Les Libériens abandonnés à leur sort

Une centaine de Libériens ont été tués lundi au cours de la troisième attaque menée par le LURD sur Monrovia en l’espace de deux mois. La moitié d’entre eux ont trouvé la mort alors qu’ils s’étaient réfugiés dans une cour de l’ambassade américaine. La situation qui empire au Liberia n’a pas poussé le Président américain à trancher sur la question d’une intervention des Etats-Unis.
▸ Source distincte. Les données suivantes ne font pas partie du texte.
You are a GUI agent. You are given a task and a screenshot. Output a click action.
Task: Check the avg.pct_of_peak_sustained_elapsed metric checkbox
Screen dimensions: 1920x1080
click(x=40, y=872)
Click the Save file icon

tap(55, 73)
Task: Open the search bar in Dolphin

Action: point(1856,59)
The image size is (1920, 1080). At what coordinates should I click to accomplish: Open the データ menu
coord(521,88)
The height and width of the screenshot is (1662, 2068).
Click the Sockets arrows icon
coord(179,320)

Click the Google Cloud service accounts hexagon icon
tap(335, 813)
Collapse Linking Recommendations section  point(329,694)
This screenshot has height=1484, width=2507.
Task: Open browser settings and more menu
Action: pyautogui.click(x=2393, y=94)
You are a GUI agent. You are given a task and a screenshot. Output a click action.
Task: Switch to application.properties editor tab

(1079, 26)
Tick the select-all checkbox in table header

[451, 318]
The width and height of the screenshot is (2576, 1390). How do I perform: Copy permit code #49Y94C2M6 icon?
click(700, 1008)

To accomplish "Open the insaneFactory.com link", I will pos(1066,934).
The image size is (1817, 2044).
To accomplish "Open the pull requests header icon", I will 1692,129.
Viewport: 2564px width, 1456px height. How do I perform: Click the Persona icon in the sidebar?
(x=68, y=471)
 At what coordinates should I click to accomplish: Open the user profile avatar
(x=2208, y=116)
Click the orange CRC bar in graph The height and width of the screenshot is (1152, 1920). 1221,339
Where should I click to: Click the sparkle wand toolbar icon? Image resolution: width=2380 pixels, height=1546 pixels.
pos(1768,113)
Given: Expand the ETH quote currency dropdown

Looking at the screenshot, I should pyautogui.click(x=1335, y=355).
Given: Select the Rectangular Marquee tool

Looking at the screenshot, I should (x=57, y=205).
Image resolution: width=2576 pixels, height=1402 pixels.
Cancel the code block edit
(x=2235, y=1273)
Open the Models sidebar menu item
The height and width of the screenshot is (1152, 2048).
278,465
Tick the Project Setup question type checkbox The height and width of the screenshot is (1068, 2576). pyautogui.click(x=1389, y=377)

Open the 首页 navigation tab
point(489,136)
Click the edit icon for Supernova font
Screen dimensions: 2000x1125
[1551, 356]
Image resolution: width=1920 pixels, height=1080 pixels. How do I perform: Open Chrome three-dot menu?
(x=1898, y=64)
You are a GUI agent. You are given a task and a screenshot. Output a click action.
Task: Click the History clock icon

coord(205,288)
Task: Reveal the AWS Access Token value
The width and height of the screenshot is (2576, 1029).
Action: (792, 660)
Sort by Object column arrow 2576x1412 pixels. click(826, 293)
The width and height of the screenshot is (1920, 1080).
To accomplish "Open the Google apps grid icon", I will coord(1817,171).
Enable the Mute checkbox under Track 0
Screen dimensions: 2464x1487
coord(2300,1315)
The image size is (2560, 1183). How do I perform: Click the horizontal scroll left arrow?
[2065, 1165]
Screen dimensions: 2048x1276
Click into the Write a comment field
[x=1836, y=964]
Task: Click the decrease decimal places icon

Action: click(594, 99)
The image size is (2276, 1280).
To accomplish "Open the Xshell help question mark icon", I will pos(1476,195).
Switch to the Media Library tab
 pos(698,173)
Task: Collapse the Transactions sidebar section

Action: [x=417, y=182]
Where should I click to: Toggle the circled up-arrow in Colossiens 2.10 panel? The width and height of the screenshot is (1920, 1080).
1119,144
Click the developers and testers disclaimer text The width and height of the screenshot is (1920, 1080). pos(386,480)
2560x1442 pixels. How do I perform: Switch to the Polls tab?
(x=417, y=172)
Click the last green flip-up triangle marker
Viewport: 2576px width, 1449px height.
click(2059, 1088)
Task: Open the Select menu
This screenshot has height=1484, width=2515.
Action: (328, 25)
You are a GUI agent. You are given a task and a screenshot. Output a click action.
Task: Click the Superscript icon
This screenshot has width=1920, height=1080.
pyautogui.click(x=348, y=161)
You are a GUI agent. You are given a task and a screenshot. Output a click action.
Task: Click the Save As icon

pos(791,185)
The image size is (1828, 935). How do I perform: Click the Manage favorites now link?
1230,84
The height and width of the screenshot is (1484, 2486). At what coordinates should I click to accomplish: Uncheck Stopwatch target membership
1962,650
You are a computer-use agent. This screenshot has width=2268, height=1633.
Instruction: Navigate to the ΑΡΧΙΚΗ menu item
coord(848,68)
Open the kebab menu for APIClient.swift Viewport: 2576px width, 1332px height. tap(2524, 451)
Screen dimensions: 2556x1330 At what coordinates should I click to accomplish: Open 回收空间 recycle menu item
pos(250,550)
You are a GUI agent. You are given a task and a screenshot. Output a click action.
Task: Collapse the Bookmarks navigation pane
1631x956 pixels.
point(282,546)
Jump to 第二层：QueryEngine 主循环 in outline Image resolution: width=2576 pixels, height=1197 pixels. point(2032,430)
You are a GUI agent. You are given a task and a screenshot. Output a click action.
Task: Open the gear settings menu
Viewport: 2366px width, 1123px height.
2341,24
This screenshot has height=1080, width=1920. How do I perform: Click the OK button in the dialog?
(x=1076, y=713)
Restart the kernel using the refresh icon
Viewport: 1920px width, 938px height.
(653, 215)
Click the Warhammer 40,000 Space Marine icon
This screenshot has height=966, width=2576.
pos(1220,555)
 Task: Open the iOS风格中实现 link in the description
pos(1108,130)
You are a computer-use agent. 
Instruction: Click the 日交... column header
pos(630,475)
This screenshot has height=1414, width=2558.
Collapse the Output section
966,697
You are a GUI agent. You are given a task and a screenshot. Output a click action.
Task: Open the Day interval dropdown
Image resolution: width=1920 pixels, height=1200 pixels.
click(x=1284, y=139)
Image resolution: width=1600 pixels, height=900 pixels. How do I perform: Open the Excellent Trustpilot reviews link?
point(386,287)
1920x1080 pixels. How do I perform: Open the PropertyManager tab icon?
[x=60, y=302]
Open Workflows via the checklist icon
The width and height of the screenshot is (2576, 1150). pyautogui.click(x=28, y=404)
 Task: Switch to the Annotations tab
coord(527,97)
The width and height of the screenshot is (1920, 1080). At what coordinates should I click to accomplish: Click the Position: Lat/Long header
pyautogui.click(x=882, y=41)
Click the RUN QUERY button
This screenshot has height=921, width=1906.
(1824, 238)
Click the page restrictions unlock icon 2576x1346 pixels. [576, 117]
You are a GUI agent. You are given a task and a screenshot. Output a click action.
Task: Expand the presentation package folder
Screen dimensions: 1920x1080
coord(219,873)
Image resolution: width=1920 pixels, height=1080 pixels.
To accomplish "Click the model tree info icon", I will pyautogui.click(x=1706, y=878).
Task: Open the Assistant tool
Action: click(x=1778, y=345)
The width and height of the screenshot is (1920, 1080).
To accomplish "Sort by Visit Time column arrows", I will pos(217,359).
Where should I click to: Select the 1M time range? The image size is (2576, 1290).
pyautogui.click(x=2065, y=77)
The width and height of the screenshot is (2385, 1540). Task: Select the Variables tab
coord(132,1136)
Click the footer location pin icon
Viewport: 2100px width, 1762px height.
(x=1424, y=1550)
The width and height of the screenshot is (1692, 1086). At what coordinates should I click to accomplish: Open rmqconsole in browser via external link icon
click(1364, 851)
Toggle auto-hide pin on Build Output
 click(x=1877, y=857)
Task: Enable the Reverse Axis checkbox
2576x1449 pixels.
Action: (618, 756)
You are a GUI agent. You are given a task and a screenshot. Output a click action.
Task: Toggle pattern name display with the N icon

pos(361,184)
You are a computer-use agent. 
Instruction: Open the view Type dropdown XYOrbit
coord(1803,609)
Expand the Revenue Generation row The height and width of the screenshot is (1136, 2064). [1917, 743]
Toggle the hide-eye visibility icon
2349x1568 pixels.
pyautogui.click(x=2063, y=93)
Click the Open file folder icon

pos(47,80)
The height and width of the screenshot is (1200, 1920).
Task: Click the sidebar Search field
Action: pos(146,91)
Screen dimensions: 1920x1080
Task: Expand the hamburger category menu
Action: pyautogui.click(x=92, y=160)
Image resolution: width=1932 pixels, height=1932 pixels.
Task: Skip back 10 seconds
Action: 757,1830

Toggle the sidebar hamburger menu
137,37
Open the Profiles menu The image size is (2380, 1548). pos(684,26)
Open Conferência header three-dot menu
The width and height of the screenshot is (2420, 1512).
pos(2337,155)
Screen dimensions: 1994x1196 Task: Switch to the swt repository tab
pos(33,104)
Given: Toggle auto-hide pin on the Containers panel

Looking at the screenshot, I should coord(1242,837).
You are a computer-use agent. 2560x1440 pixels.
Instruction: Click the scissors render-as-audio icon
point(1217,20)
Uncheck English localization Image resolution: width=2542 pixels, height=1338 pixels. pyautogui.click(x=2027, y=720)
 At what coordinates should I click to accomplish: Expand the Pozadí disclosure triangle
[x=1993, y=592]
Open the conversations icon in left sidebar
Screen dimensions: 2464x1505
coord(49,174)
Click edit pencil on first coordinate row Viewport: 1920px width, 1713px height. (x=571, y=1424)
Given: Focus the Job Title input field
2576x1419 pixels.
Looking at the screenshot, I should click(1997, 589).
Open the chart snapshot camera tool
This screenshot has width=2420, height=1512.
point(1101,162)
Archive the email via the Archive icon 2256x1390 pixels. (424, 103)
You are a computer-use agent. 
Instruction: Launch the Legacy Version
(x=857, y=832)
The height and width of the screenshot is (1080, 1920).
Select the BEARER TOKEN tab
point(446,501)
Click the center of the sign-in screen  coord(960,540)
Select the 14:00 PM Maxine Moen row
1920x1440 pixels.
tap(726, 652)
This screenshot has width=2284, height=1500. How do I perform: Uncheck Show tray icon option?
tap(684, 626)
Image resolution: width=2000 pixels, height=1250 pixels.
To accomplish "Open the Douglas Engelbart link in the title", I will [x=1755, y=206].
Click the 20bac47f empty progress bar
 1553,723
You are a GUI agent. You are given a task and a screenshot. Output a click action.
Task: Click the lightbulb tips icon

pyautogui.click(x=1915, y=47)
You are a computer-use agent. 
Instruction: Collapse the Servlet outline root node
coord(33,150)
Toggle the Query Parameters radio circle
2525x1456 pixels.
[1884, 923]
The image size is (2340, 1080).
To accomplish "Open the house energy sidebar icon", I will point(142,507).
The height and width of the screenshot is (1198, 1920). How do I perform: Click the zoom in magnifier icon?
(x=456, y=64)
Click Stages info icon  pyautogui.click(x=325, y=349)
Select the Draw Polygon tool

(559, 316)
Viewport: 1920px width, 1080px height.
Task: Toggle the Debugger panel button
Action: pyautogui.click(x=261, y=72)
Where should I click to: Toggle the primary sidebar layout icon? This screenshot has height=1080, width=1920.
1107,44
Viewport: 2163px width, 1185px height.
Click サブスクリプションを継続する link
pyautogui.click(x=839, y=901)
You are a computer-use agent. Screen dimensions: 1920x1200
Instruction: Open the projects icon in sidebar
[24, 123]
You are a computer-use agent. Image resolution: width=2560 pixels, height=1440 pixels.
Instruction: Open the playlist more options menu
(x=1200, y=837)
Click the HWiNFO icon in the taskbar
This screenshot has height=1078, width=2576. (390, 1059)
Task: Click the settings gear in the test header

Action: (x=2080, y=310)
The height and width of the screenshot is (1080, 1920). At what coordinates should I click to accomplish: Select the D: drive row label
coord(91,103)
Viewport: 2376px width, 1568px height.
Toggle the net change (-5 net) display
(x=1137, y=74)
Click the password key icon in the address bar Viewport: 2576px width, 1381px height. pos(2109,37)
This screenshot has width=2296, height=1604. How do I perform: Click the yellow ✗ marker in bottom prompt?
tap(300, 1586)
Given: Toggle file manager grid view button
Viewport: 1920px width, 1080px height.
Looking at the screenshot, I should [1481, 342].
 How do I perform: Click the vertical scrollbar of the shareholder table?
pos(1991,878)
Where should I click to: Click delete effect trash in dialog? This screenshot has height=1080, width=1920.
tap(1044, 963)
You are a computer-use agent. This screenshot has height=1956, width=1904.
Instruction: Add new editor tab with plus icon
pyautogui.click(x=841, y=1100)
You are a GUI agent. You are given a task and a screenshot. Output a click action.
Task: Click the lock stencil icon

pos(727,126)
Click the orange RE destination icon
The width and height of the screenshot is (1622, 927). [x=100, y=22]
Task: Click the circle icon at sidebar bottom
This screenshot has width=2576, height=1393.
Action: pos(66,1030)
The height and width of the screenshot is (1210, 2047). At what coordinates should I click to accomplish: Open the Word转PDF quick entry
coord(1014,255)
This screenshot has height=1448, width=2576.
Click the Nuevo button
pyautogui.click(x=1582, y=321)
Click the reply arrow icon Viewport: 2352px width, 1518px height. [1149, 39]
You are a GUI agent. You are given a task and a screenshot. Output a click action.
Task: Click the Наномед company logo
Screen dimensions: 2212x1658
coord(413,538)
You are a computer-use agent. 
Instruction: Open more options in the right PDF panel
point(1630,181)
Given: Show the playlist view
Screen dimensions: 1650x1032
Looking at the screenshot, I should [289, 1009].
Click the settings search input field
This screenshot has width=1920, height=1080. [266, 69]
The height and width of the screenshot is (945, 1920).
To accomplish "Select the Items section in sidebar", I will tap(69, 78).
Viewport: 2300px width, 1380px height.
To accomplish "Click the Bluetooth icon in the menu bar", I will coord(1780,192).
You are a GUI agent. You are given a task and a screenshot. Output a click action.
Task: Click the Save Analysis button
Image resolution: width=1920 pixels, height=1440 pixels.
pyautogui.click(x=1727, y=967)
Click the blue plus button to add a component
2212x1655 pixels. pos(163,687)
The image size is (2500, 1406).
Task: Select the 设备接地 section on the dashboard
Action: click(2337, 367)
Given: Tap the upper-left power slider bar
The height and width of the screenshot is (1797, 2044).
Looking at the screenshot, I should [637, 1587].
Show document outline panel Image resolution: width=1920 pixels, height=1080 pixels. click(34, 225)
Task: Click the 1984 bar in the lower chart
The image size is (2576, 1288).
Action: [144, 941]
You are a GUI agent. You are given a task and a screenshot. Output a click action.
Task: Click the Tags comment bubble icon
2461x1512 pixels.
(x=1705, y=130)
Plus de 10 000 Libériens s’étaient réfugiés lundi dans une cour de l’ambassade américaine, selon Radio France International, afin d’éviter les bombardements des rebelles du LURD. Les Libériens unis pour la réconciliation et la démocratie. Mais ces derniers ont lancé ce même jour leur plus violente attaque sur Monrovia depuis deux mois (la troisième), en visant particulièrement le quartier de l’ambassade américaine, Mamba Point. Le LURD assure n’avoir fait que répondre aux troupes du Président Charles Taylor, lui même ex-chef de guerre, qui auraient violé le cessez-le-feu conclu à Accra le 17 juin dernier. Bilan, plus de 100 morts, selon les ONG internationales, dont 53 dans cette cours de l’ambassade. Alors que les habitants de Monrovia ne savent plus où trouver refuge, l’Etat-major du LURD affirmait mardi avoir ordonné à ses hommes de cesser le feu. Un ordre non respecté.

La réconciliation et la démocratie ne s’obtenant pas à coups d’obus tirés par des enfants drogués et saoulés (d’un côté comme de l’autre), la communauté internationale presse depuis quelques semaines les Etats-Unis d’intervenir au Liberia. Un pays qu’ils ont créé en 1831 en débarquant des esclaves affranchis dans cette contrée de l’Afrique, et auquel ils ont accordé l’indépendance en 1847. Mais le néocolonialisme humanitaro-militaire n’est pas le fort de Georges Walker Bush, qui lui préfère le vecteur économique. Les discussions entre le gouvernement libérien et les deux mouvement rebelles libériens pour parvenir à la paix se poursuivent toujours dans la capitale ghanéenne. Mardi soir, le LURD et le MODEL (Mouvement pour la démocratie au Liberia) ont refusé de signer un accord qui selon eux les excluaient du futur gouvernement.

Les Marines en force d’appoint

Le 7 juillet dernier, le secrétaire général de l’Onu, Kofi Annan, a rendu visite au Président américain pour le presser d’intervenir dans le conflit libérien. Sans succès. La Chine n’est pas la Serbie, la Corée du Nord n’est pas l’Irak, qui est encore moins le Liberia. Les Etats-Unis interviennent militairement dans le monde selon leurs intérêts. Le Président américain lui-même s’était engagé à intervenir en dehors de son pays seulement si celui-ci était menacé. Et nombre de journalistes avaient même cru voir l’indication d’une intervention future des Etats-Unis quand Georges W. Bush a agité, le semaine dernière, la menace terroriste représentée par le Liberia.

Mais seuls 35 hommes ont été dépêchés dans le pays ouest-africain, pour étudier les possibilités d’une opération américaine. Davantage encore, Bush s’entête à réclamer le départ du Président Taylor comme préalable à toute intervention américaine. Alors que dans le même temps, Charles Taylor promet qu’il ne quittera pas le pouvoir avant qu’une force de paix internationale ne soit en place au Liberia. « Toute implication [américaine] serait d’envergure et de durée limitée », avait prévenu le Président américain après l’envoi des 35 militaires dont il attend toujours le rapport. « Nous serions là-bas pour aider et ensuite nous partirions », avait-il ajouté, laissant entendre que les forces US n’interviendraient pas les premières. Des propos confirmés lundi lorsque, pressé de toutes parts, le Président américain a considéré de son côté qu’il était tant qu’une force de paix ouest-africaine soit déployée.

Le Nigeria, qui a accepté d’accueillir le Président Taylor lorsqu’il quittera le pouvoir, serait prêt à envoyer 776 hommes fortement armés pour s’interposer entre les forces gouvernementales libériennes et le LURD, selon la BBC. Une force qui ne pourra être déployée sans le soutien logistique des Etats-Unis, selon le secrétaire exécutif de la Cedeao, Mohamed Ibn Chambas.